Fastest growing and profitable proprietary distribution: The management’s focus is on ramping up its own proprietary channel, with an aim to improve profitability and productivity. It is looking to increase sales by 2.5x over the next five years and be among the top three.
Leader in Protection and health and wellness: Its focus will be on providing Health Insurance as a rider. It is looking to increase sales by 3-4x over the next five years and to be among the top three.
Leader in Retirement: It recently received approval for NPS management and is looking to scale up the business and strengthen its presence. It is looking to increase sales by 8-9x over the next five years and be among the top three.
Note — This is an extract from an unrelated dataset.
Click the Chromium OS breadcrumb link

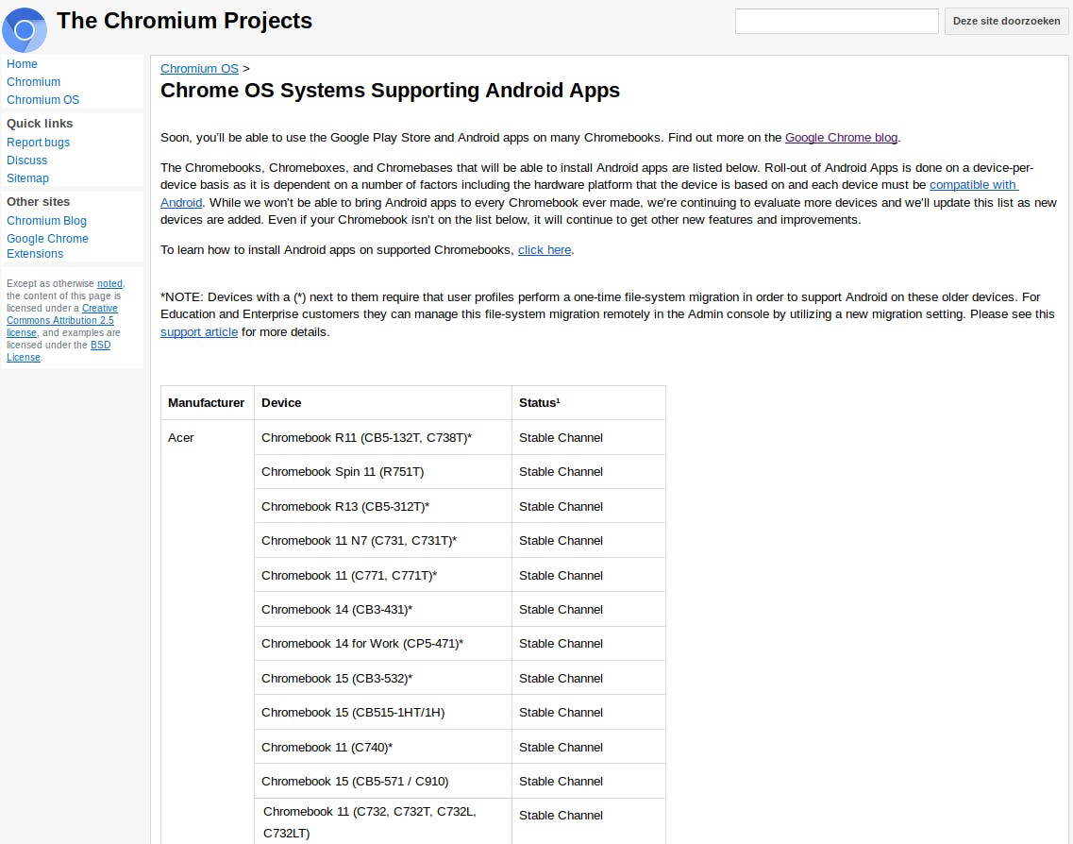pos(199,69)
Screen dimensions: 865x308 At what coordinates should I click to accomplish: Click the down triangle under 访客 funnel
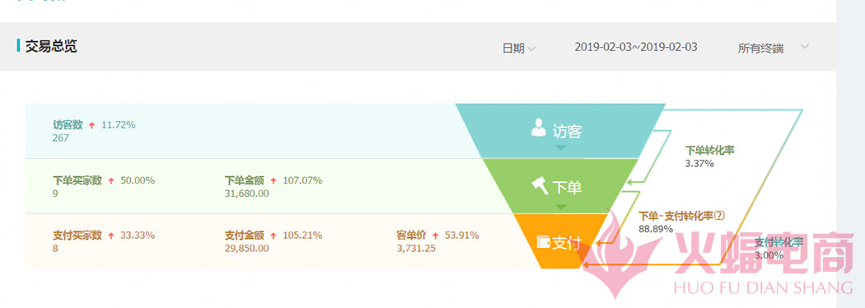point(560,147)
Inorganic expansion: The management is open to strategic inorganic opportunities, which would strengthen its existing franchise. It is looking at at least one-to-two such opportunities over the next five years.
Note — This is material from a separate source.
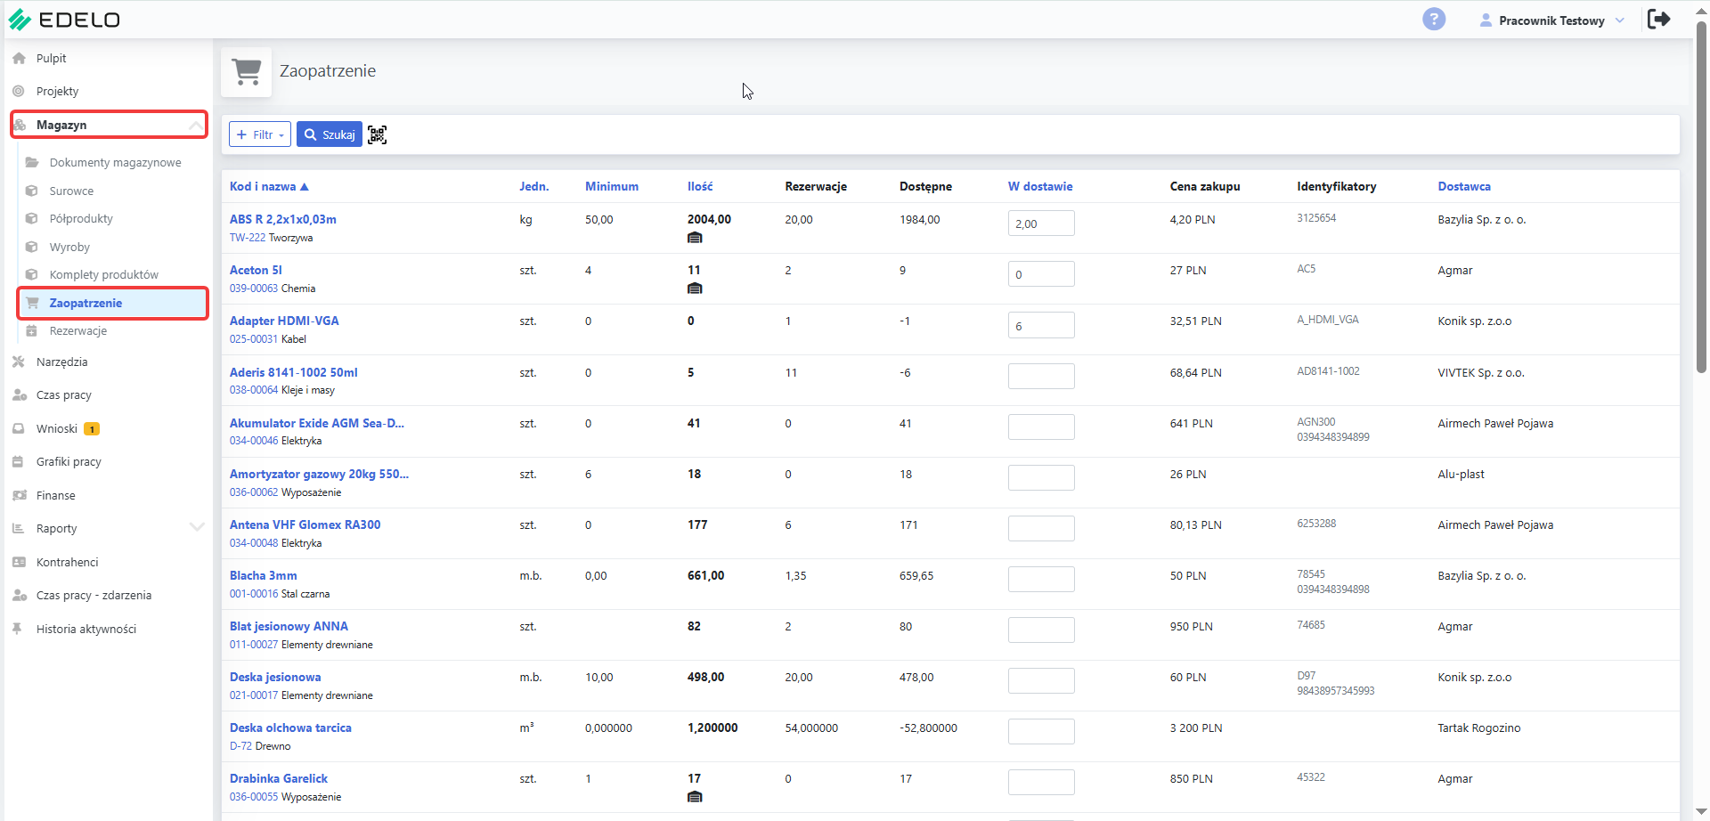1710x821 pixels.
Task: Go to Rezerwacje in the sidebar
Action: (78, 330)
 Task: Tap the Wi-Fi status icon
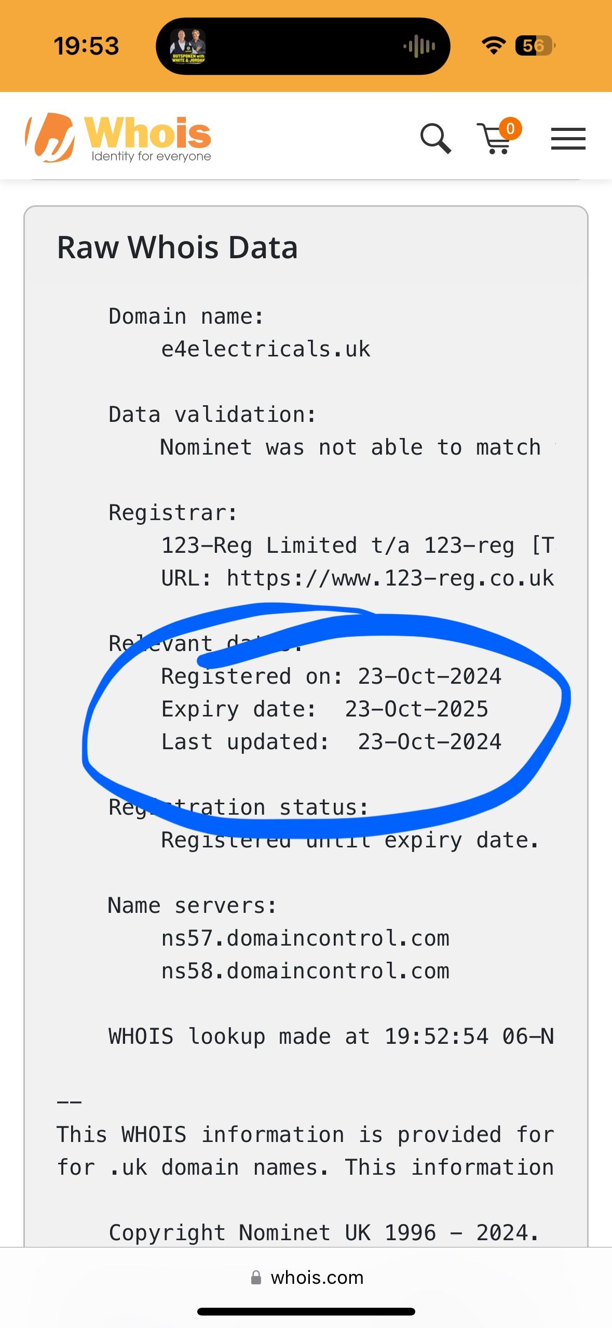493,46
Protection and Retirement to be the key focus areas
The management aims to cater to the savings, mortality and morbidity, and the longevity needs of customers, thus covering the entire customer lifecycle. Long term structural opportunities exist, with a primary focus on the Protection and Retirement segment as the Protection gap remains large (Protection policies constitute 35% v/s 10% five years back, with the online channel forming over 40%). On the Retirement side, the need for pension products is likely to increase (total opportunity to increase to Rs 118 t from Rs 28 t by CY50) due to changes in demographics, emergence of nuclear families, and advancement of Healthcare facilities, thus providing robust growth opportunities.
Valuation and view
It expects growth to pick up over the next five years, which is likely to be better than the past five years. Growth via the proprietary channel is likely to remain strong, while banca will continue to deliver healthy growth. Persistency trends have improved, while cost ratios should remain modest. We estimate 21% APE CAGR over FY21-24E, with VNB margin sustaining at 25-26%. This would enable 24% VNB CAGR over FY21-24e, while operating RoEV would sustain at ~22%. We maintain our Buy rating with an unchanged TP of Rs 1,250 per share (3.6x Sep’23e EV with a 20% holding company discount).